== Exercise instructions ==
Copy the entries below word for word, keeping every line as it appears.

== Task material ==

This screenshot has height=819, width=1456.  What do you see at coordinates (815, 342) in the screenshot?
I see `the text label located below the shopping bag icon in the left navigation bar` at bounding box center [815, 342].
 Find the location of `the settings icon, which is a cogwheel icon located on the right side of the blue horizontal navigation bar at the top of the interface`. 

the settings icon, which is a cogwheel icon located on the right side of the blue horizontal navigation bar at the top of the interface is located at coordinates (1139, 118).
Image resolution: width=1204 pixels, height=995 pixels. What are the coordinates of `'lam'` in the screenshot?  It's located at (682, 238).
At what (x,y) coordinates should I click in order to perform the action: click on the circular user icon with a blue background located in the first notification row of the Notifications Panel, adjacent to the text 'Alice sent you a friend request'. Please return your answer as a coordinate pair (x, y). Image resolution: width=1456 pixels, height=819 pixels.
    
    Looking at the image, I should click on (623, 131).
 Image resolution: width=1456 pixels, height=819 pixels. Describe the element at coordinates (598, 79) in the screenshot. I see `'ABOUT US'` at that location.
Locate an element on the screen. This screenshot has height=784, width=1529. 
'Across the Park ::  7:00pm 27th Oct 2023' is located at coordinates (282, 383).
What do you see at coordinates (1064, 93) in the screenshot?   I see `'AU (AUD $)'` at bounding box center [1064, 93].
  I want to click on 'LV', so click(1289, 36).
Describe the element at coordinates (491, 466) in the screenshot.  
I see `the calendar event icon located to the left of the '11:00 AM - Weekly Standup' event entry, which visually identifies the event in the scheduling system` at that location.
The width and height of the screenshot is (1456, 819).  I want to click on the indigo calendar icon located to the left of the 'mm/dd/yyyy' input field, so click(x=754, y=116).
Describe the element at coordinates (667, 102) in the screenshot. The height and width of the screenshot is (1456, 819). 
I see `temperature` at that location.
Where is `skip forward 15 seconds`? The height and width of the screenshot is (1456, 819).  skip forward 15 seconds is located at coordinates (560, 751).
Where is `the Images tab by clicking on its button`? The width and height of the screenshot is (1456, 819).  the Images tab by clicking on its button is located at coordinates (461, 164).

== Written response ==
This screenshot has height=819, width=1456.  What do you see at coordinates (815, 342) in the screenshot?
I see `the text label located below the shopping bag icon in the left navigation bar` at bounding box center [815, 342].
 Find the location of `the settings icon, which is a cogwheel icon located on the right side of the blue horizontal navigation bar at the top of the interface`. 

the settings icon, which is a cogwheel icon located on the right side of the blue horizontal navigation bar at the top of the interface is located at coordinates (1139, 118).
Image resolution: width=1204 pixels, height=995 pixels. What are the coordinates of `'lam'` in the screenshot?  It's located at (682, 238).
At what (x,y) coordinates should I click in order to perform the action: click on the circular user icon with a blue background located in the first notification row of the Notifications Panel, adjacent to the text 'Alice sent you a friend request'. Please return your answer as a coordinate pair (x, y). Image resolution: width=1456 pixels, height=819 pixels.
    
    Looking at the image, I should click on (623, 131).
 Image resolution: width=1456 pixels, height=819 pixels. Describe the element at coordinates (598, 79) in the screenshot. I see `'ABOUT US'` at that location.
Locate an element on the screen. This screenshot has height=784, width=1529. 
'Across the Park ::  7:00pm 27th Oct 2023' is located at coordinates (282, 383).
What do you see at coordinates (1064, 93) in the screenshot?   I see `'AU (AUD $)'` at bounding box center [1064, 93].
  I want to click on 'LV', so click(1289, 36).
Describe the element at coordinates (491, 466) in the screenshot.  
I see `the calendar event icon located to the left of the '11:00 AM - Weekly Standup' event entry, which visually identifies the event in the scheduling system` at that location.
The width and height of the screenshot is (1456, 819).  I want to click on the indigo calendar icon located to the left of the 'mm/dd/yyyy' input field, so click(x=754, y=116).
Describe the element at coordinates (667, 102) in the screenshot. The height and width of the screenshot is (1456, 819). 
I see `temperature` at that location.
Where is `skip forward 15 seconds`? The height and width of the screenshot is (1456, 819).  skip forward 15 seconds is located at coordinates (560, 751).
Where is `the Images tab by clicking on its button`? The width and height of the screenshot is (1456, 819).  the Images tab by clicking on its button is located at coordinates (461, 164).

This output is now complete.